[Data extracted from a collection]
------------------------------
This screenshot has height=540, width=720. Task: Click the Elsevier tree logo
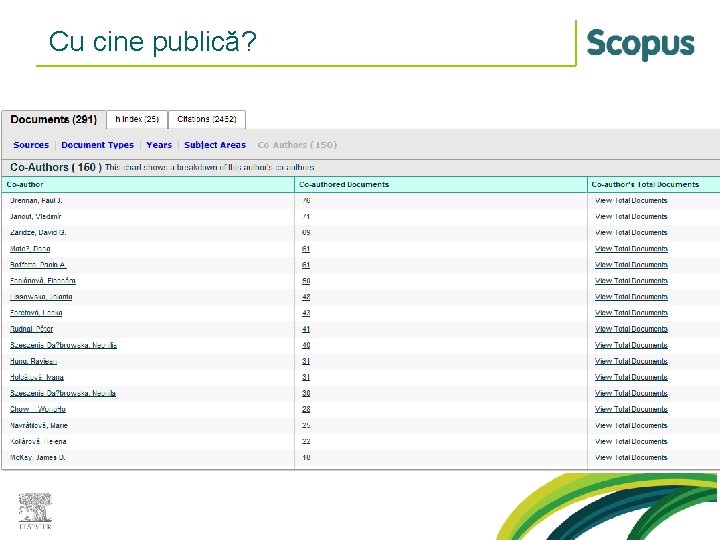(35, 511)
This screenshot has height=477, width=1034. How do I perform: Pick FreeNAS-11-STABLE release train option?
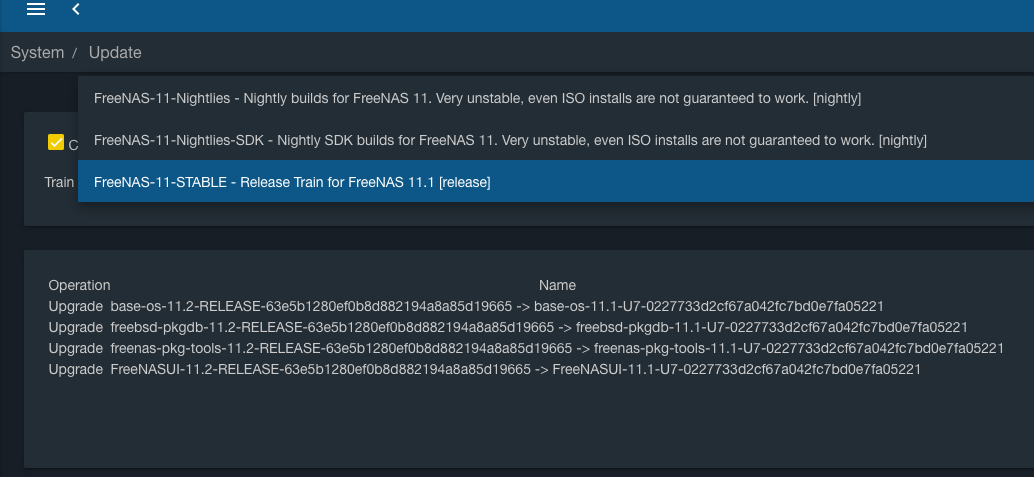coord(292,182)
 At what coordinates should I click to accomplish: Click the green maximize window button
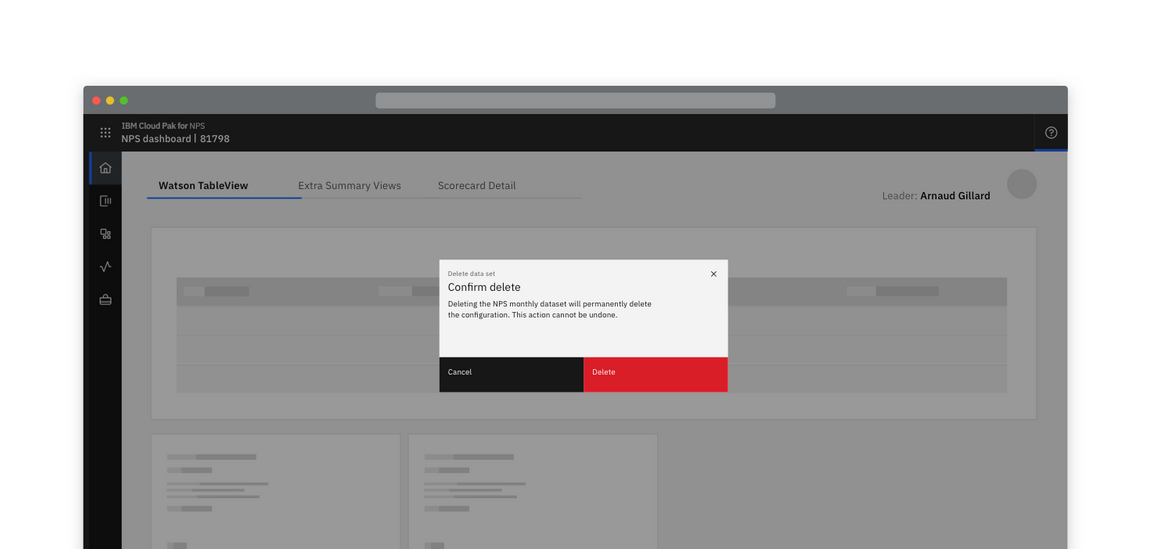point(124,101)
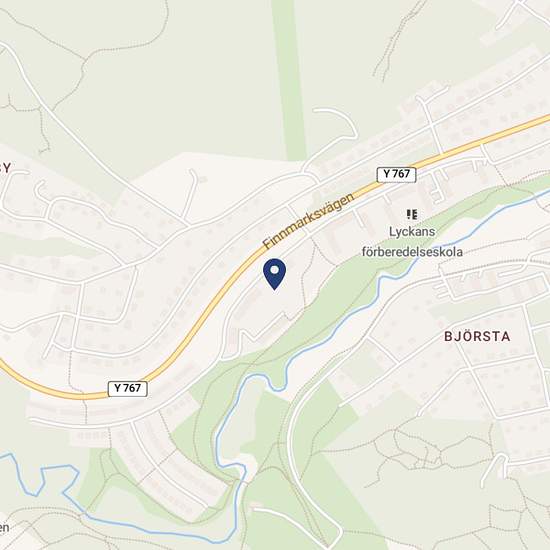Select the Finnmarksvägen street label
This screenshot has height=550, width=550.
click(x=309, y=221)
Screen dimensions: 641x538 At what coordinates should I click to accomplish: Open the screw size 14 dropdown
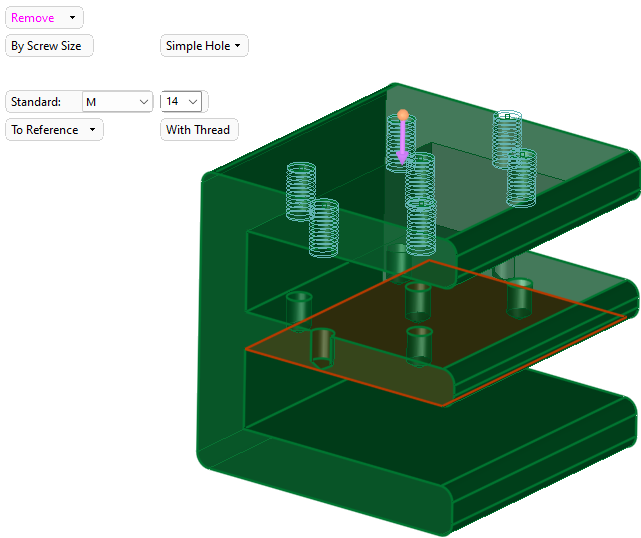coord(183,102)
------------------------------
**Assignment:**
Only an exact copy of the lines from the one with "Screen dimensions: 641x538" through the last line of the data above is wanted, and no pictures.

**Response to the exercise:**
Screen dimensions: 641x538 At what coordinates should I click to accomplish: Open the screw size 14 dropdown
coord(183,102)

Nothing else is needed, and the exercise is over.